Please install following essential dependencies:
scipy==1.2.1
numpy==1.17.0
matplotlib==3.1.2
opencv_python==4.1.2.30
torch==1.2.0
torchvision==0.4.0
tqdm==4.60.0
Pillow==8.2.0
h5py==2.10.0

Please download the CLEVR dataset and move image files to /Data.
Dataset with middle size objects can be generated following clevr-dataset-gen.
The annotations necessary for training object detection models can be found in /Data.

You can derive CKIM with crisp and fuzzy implementations as follows:

1. Run python /CKIM_generation/crisp_rule.py for crisp-CKIM generation. The parameters of obtained rules are saved in crisp_rule.txt.
2. Run python /CKIM_generation/fuzzy_rule.py for fuzzy-CKIM generation. The parameters of obtained rules are saved in fuzzy_rule.txt.
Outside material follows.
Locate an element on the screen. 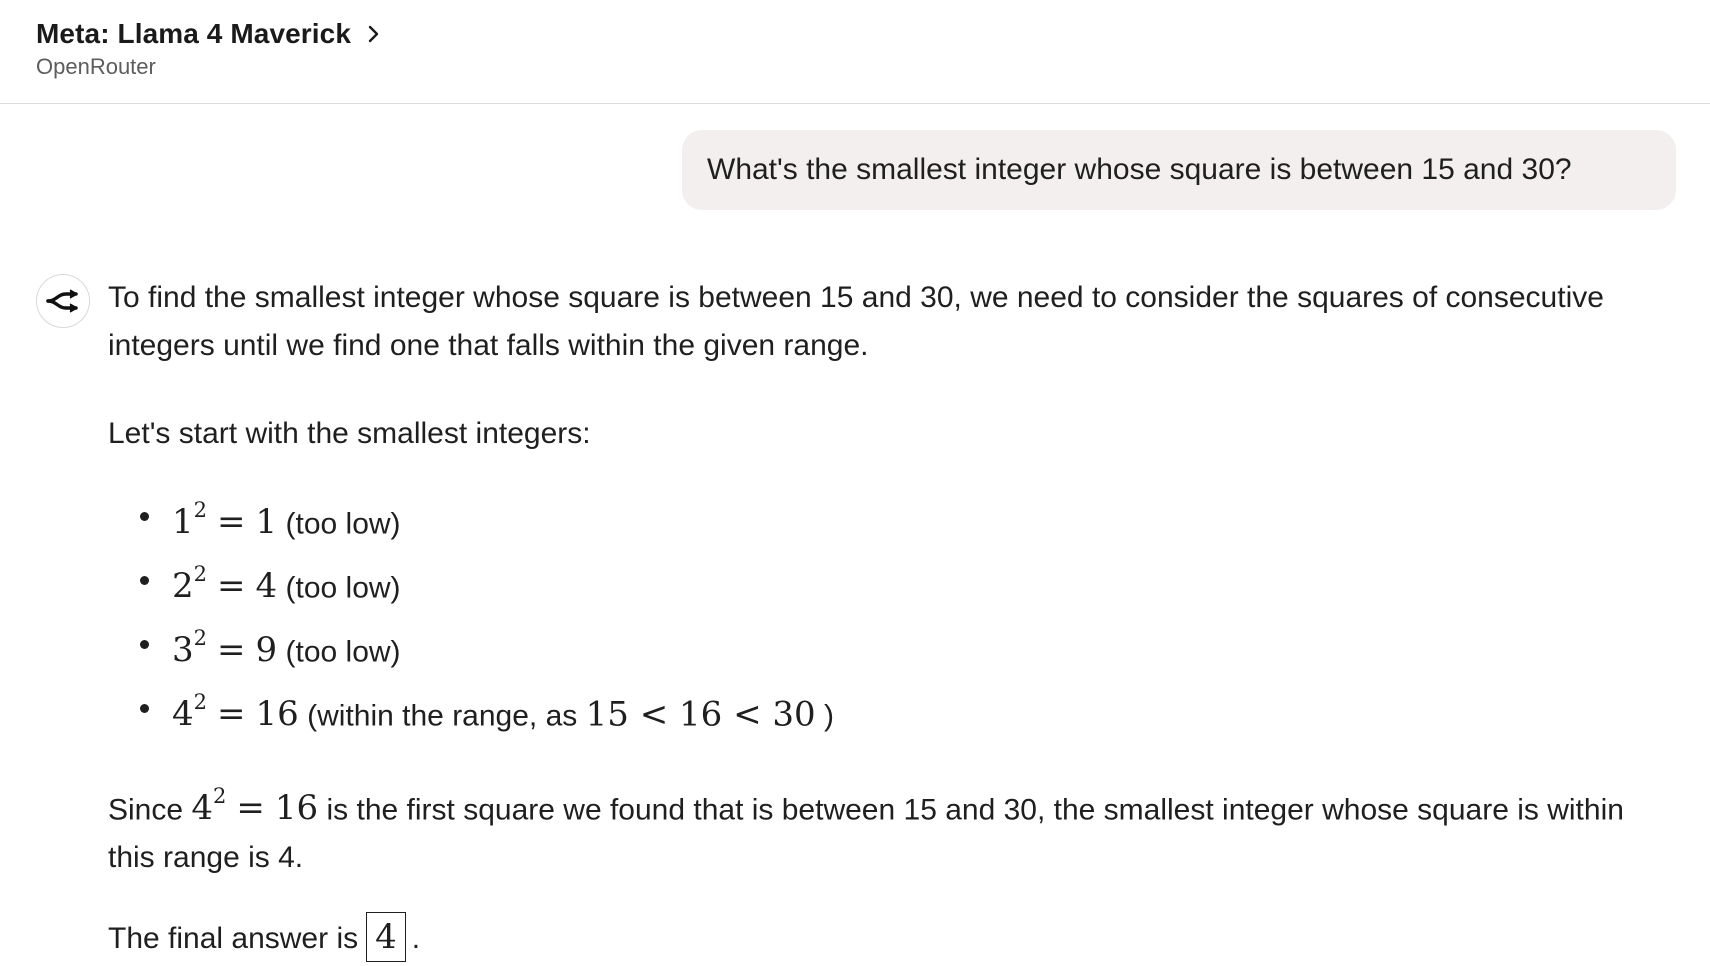 This screenshot has height=966, width=1710. item-note: (within the range, as is located at coordinates (442, 716).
You can train your own model using the following command:

python train.py --class=<grained> --CKIM=<CKIM_type> --logs=<model_path>

<grained> can be 'fine' or 'coarse', representing training the fine-grained-model without CKIM or coarse-grained model with CKIM, seperately.
<CKIM-type> can be 'crisp' or 'fuzzy', means crisp-CKIM and fuzzy-CKIM, respectively.
<model_path> is the path where you wan to save your trained models.
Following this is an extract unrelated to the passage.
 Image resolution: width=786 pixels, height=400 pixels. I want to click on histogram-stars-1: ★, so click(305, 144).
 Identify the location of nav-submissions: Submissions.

In /YOLO-CKIM/yolo.py, please modify the model_path to the path of the trained model you want to test, and the class_path to the path of your ground turth. Then, you can test your model by running:

python get_map.py --data=<data_path> --CKIM=<CKIM_type>.

<data_path> means the path to your testing data
<CKIM-type> can be 'crisp' or 'fuzzy', representing crisp-CKIM and fuzzy CKIM, respectively.
Testing results will be save in /YOLO-CKIM/map_out.

Trained CKIM assisted YOLOv7-tiny model can be found in /YOLO-CKIM/checkpoint/coarse-grained/best_epoch_weights.pth.

If you find this code useful, please kindly cite

@article{zhang2023commonsense,

title={Commonsense Knowledge Assisted Deep Learning for Resource-constrained and Fine-grained Object Detection},

author={Zhang, Pu and Liu, Bin},

journal={arXiv preprint arXiv:2303.09026},

year={2023}

}

This code is adapted from YOLOv4 and YOLOv7.